Derrière les murs gris de la prison ultra sécurisée d’Alençon - Condé-sur-Sarthe (Orne), l’une des principales figures du crime organisé français, Ange-Toussaint Federici, 57 ans, jardine. Entre deux parloirs, c’est à lui, et à quelques autres, qu’il revient d’entretenir les cours végétalisées du centre pénitentiaire. Détenu particulièrement signalé (DPS), ce fils de berger, originaire du village de Venzolasca (Haute-Corse), a même obtenu d’être le coordinateur de cette activité proposée par l’établissement. Une manière de passer le temps pour cet homme condamné à trente ans de réclusion criminelle pour l’assassinat, à Marseille, en 2006, de trois voyous qui contestaient sa mainmise sur la région de l’étang de Berre. Une façon, aussi, d’entretenir l’image d’un détenu paisible. La réalité est tout autre : Ange-Toussaint Federici continue, de fait, de diriger à distance un clan mafieu très hiérarchisé, disposant d’un vaste réseau familial et amical.

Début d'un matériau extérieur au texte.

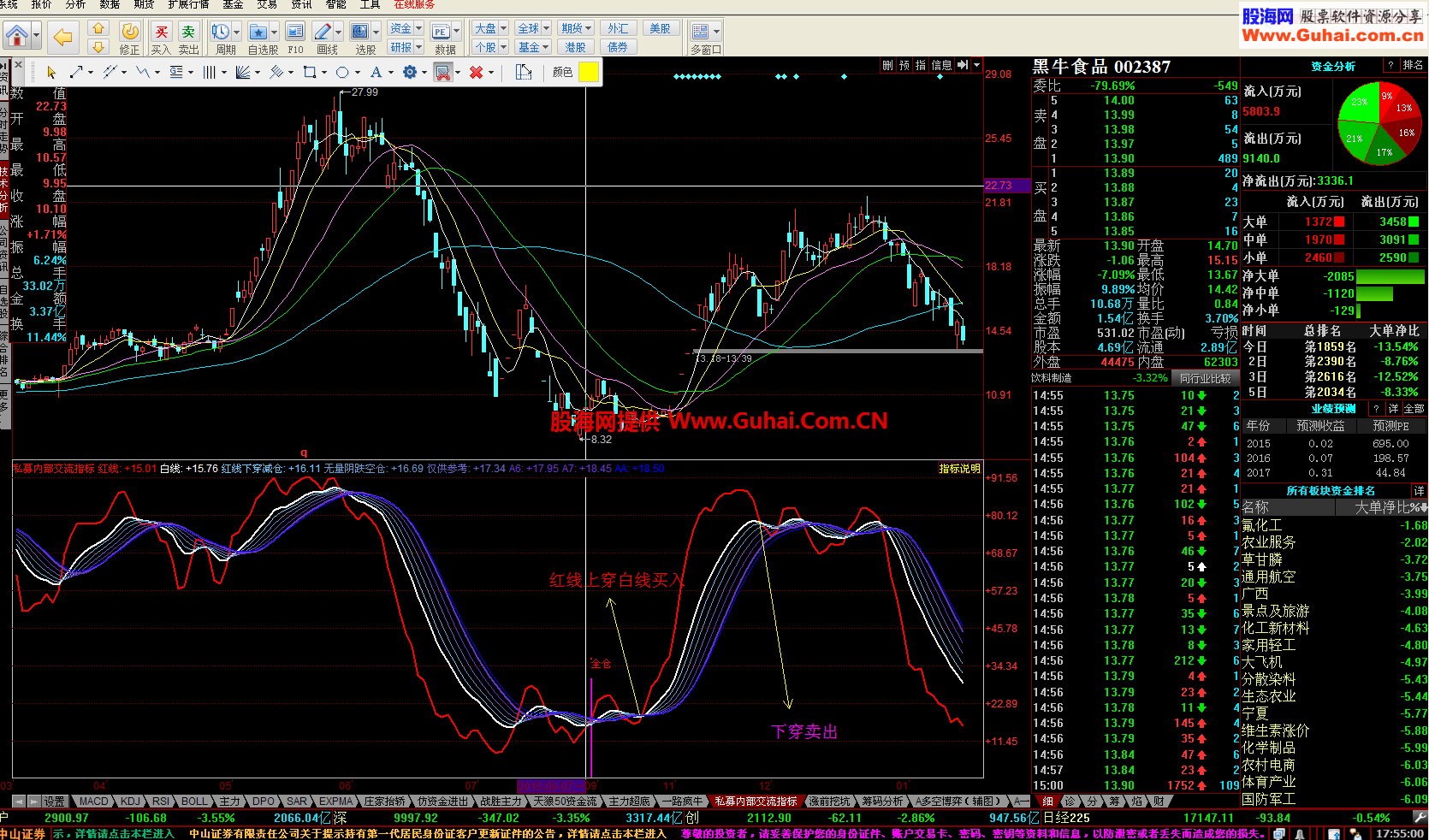Click the yellow back arrow icon
This screenshot has height=840, width=1429.
(x=62, y=36)
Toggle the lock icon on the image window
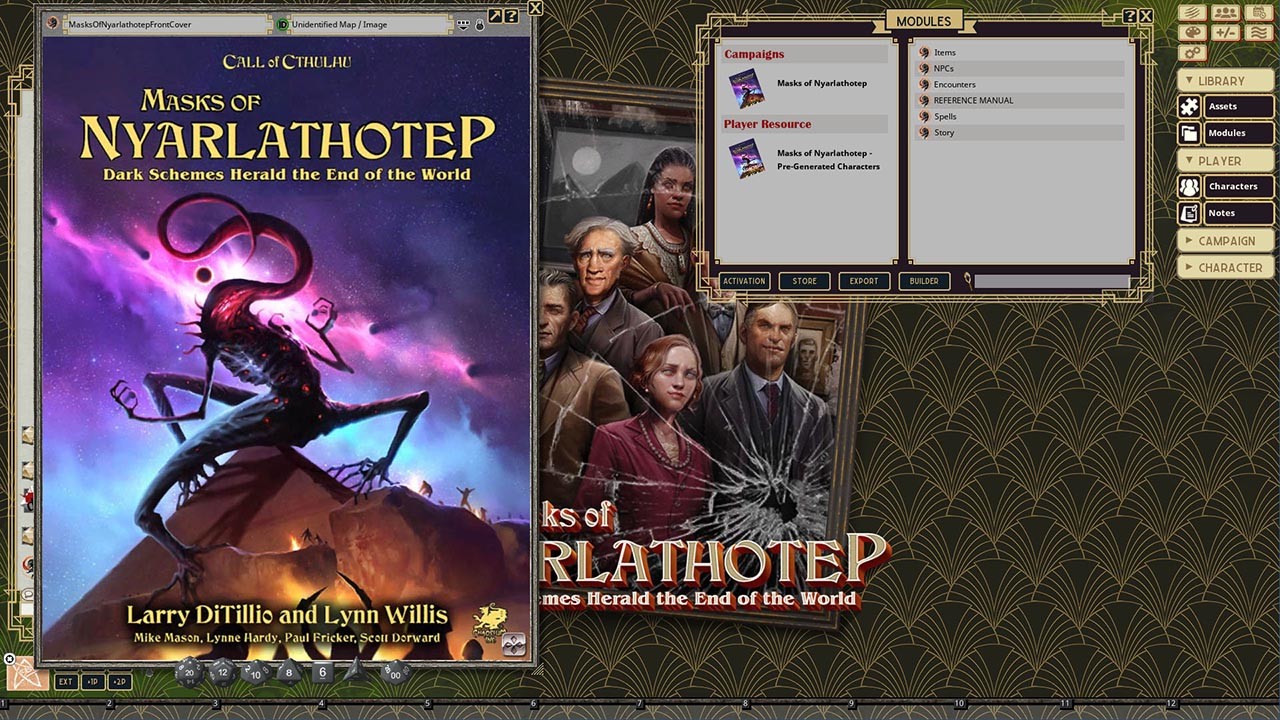This screenshot has width=1280, height=720. 481,25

Longtemps, il a pensé pouvoir gérer ses affaires à l’abri des regards, depuis la prison. Il se trompait. Les parloirs et les unités de vie familiale où ses proches lui rendent visite étaient truffés de micros. Même les téléphones de ses affidés, en Corse ou sur le continent, étaient sur écoute, parfois aussi leurs domiciles et leurs véhicules. Cette enquête inédite, menée de septembre 2015 à juillet 2017 par la police judiciaire (PJ), a mis en évidence l’emprise de cette famille sur l’île, ainsi que son « business » sur le continent et à l’étranger.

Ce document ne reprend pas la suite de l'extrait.